The fourth and final Turner factor requires us to evaluate whether there are alternatives to the prison's current policy that would accommodate Henderson at de minimis cost to the prison. 482 U.S. at 90, 107 S.Ct. 2254. The district court concluded that this factor weighed in favor of the CDC because the only alternative would be granting Henderson an exemption for his long hair, which would undermine the penological interests that the CDC asserts. However, the district court also found that there was a viable alternative to the hair regulation that would protect the CDC's interest in safety during industrial work (permitting only short-haired prisoners to work on jobs where hair might be caught in machinery), and that the CDC's goal of promoting Henderson's positive self-image would still be met by allowing him to wear his hair long.

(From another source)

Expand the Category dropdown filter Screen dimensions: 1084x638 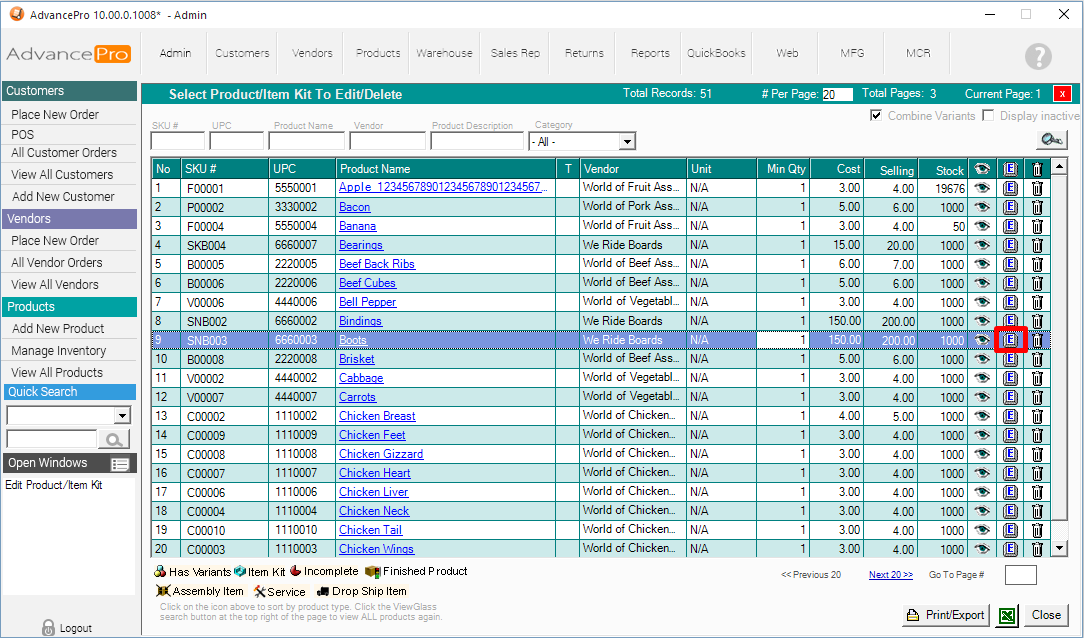tap(627, 142)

While there are alternatives to the hair-length regulation that would protect some of the CDC's asserted penological interests, an exception to the prison policy would create a number of burdens on the CDC and hamper a majority of its interests. We therefore find that this factor also weighs in favor of the CDC.
Although the second Turner factor weighs in Henderson's favor, the other three do not. The Turner test is a balancing test and not every prong must be met in order to find that a regulation is reasonably related to legitimate penological interests. See Ward, 1 F.3d at 879 (remanding for further fact-finding so district court could engage in “a careful balancing” where three of four Turner factors seemed to weigh in favor of the government). We therefore affirm the district court's judgment and its conclusion that the CDC's hair length regulation is reasonably related to legitimate penological interests.1
Henderson also appeals the district court's conclusion that he could not state an actionable claim under the American Indian Religious Freedom Act of 1978 (“AIRFA”). The AIRFA is a joint resolution of Congress that establishes the “policy of the United States to protect and preserve for American Indians their inherent right of freedom to believe, express, and exercise [their] traditional religions ․, including but not limited to access to sites, use and possession of sacred objects, and the freedom to worship through ceremonials and traditional rites.” 42 U.S.C. § 1996.

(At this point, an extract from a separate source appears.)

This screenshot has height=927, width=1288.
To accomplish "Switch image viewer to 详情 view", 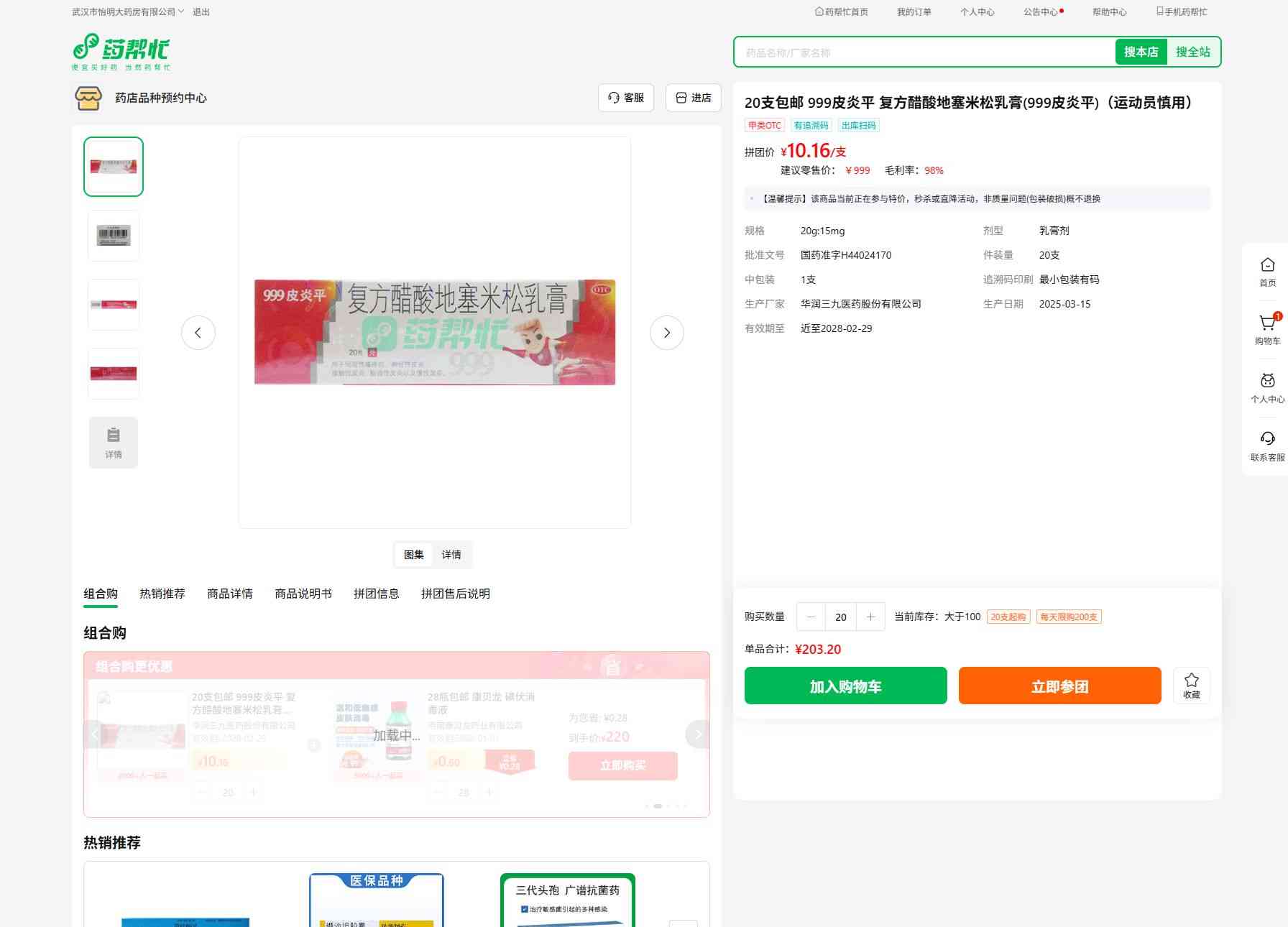I will pos(451,555).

The Supreme Court has held that the AIRFA is simply a policy statement that is judicially unenforceable. Lyng v. Northwest Indian Cemetery Protective Ass'n, 485 U.S. 439, 455, 108 S.Ct. 1319, 99 L.Ed.2d 534 (1988). Because the AIRFA does not provide a means of legal recourse for any tribe or individual, the district court did not err by concluding that Henderson could not raise a claim under the Act.
The district court properly granted judgment in favor of prison officials with respect to Henderson's § 1983 claim. The CDC's hair length regulation is valid because it is reasonably related to legitimate penological interests. The court likewise correctly held that Henderson did not state a valid claim under the AIRFA.

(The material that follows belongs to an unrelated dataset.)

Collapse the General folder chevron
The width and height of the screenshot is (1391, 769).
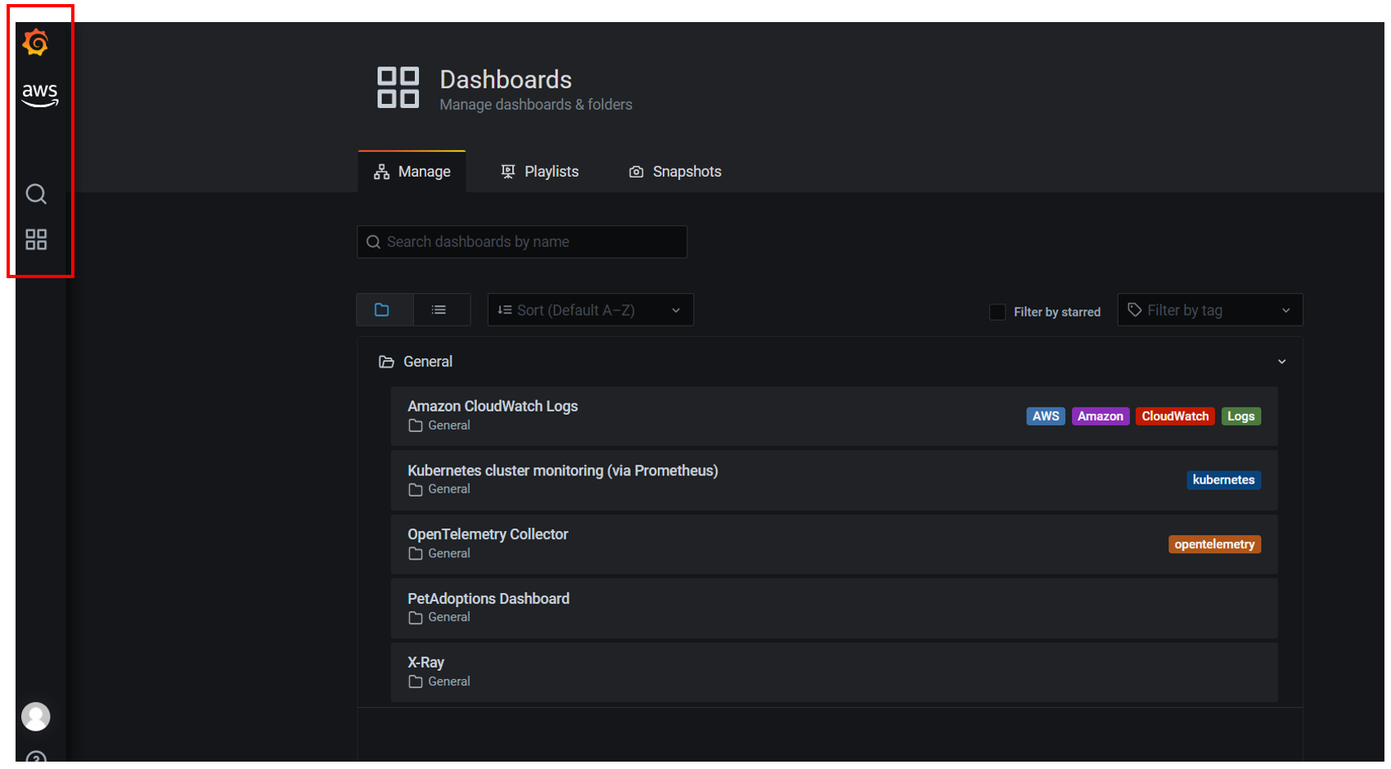click(1281, 362)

1. We express no opinion about whether the CDC's hair length regulation violates the Religious Land Use & Institutionalized Persons Act (“RLUIPA”), which provides that the government may not impose a substantial burden on an inmate's exercise of religion unless the regulation in question furthers a compelling state interest in the least restrictive manner. 42 U.S.C. § 2000cc-1(a); Mayweathers v. Newland, 314 F.3d 1062, 1070 (9th Cir.2002) (upholding the RLUIPA's constitutionality). Henderson brought his claim under the First Amendment, not the RLUIPA, so here we apply only Turner's “reasonable relation” standard.